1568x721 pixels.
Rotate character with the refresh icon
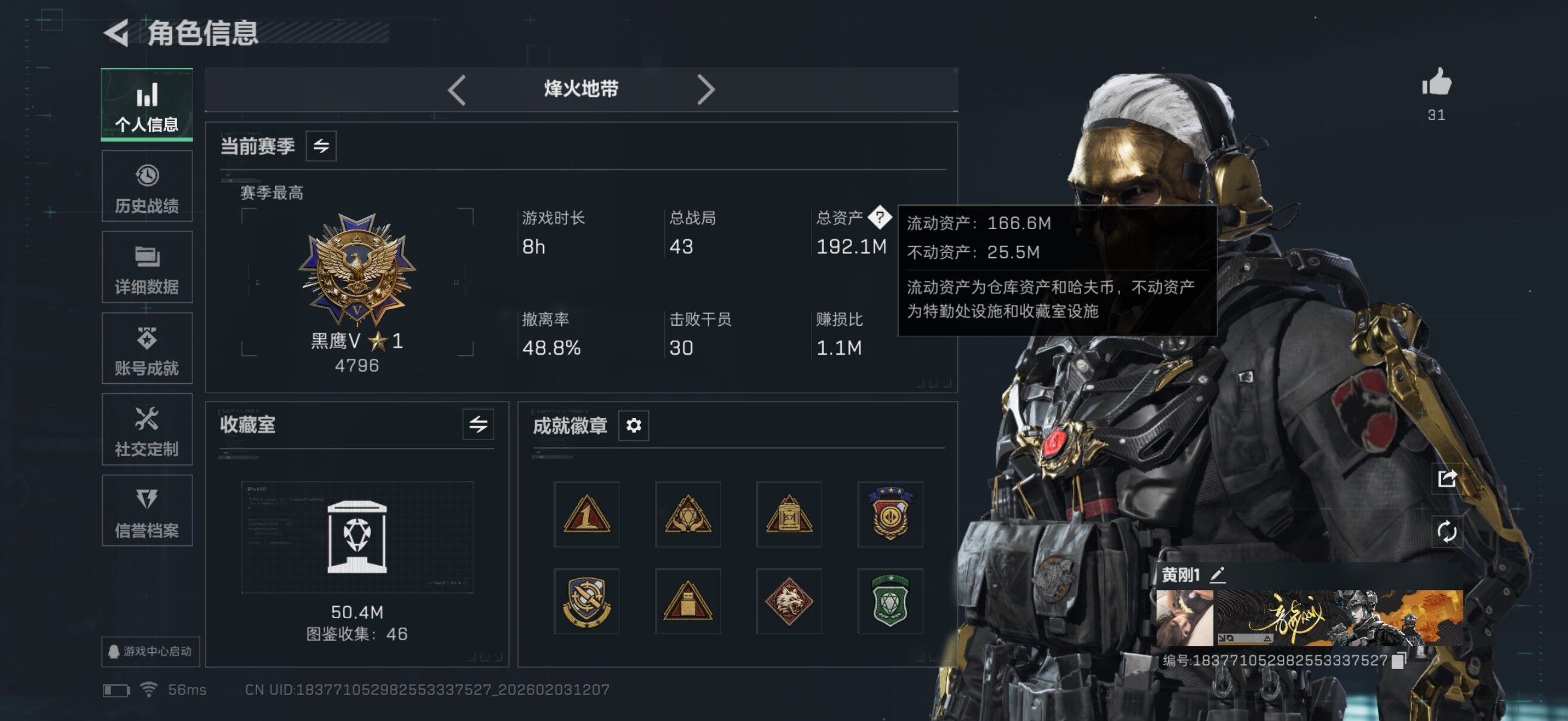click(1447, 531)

* * *

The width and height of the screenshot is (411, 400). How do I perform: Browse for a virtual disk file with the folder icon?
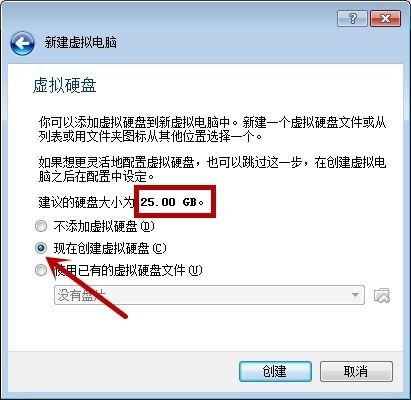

==

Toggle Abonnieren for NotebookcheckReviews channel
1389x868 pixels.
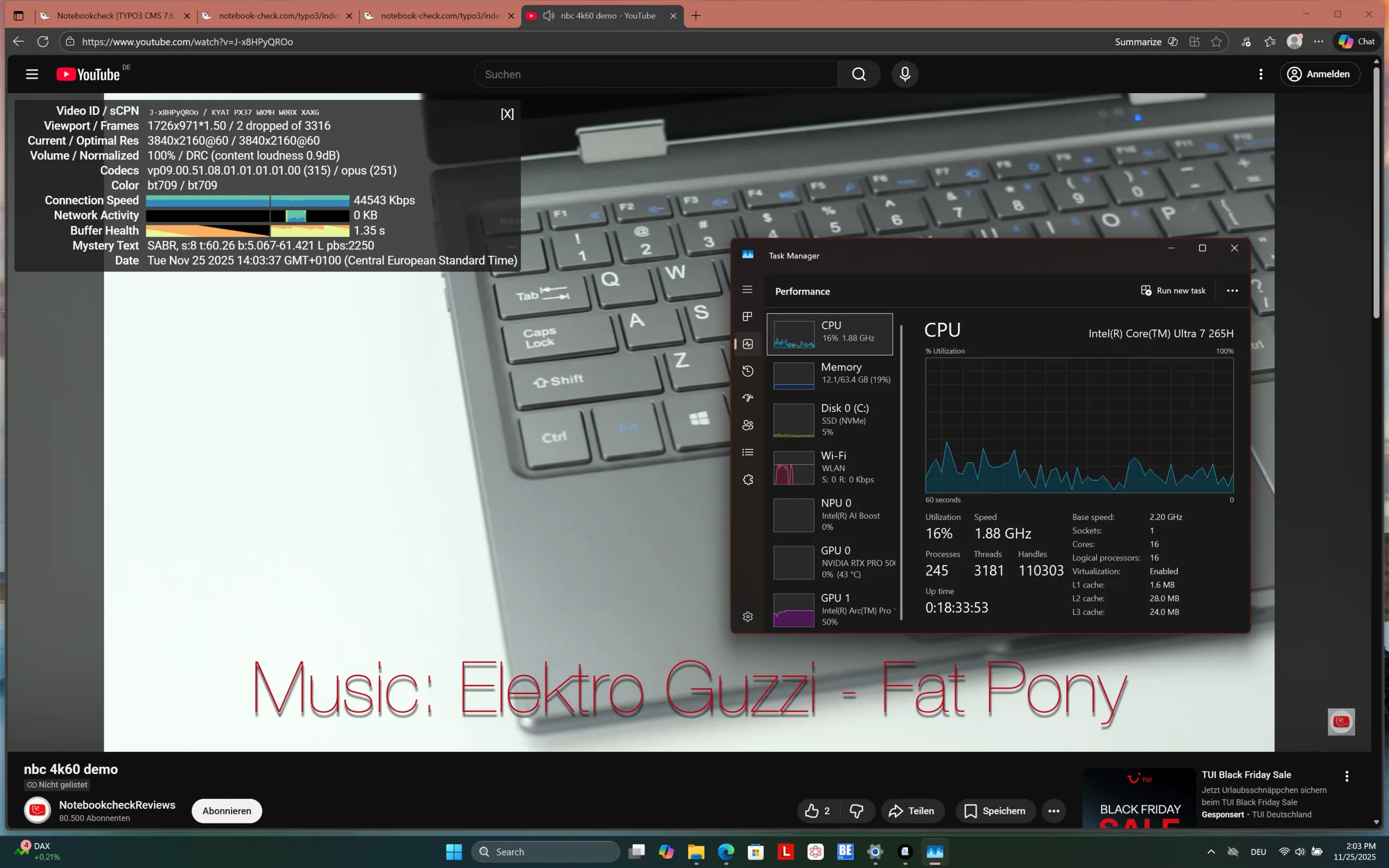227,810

* **WORK TO DO**
Locate each line in the rows above that contains the string "icon", and copy those lines.

* **RESULT FOR THIS EXERCISE**
Rotate character with the refresh icon
The width and height of the screenshot is (411, 400). How do I perform: Browse for a virtual disk file with the folder icon?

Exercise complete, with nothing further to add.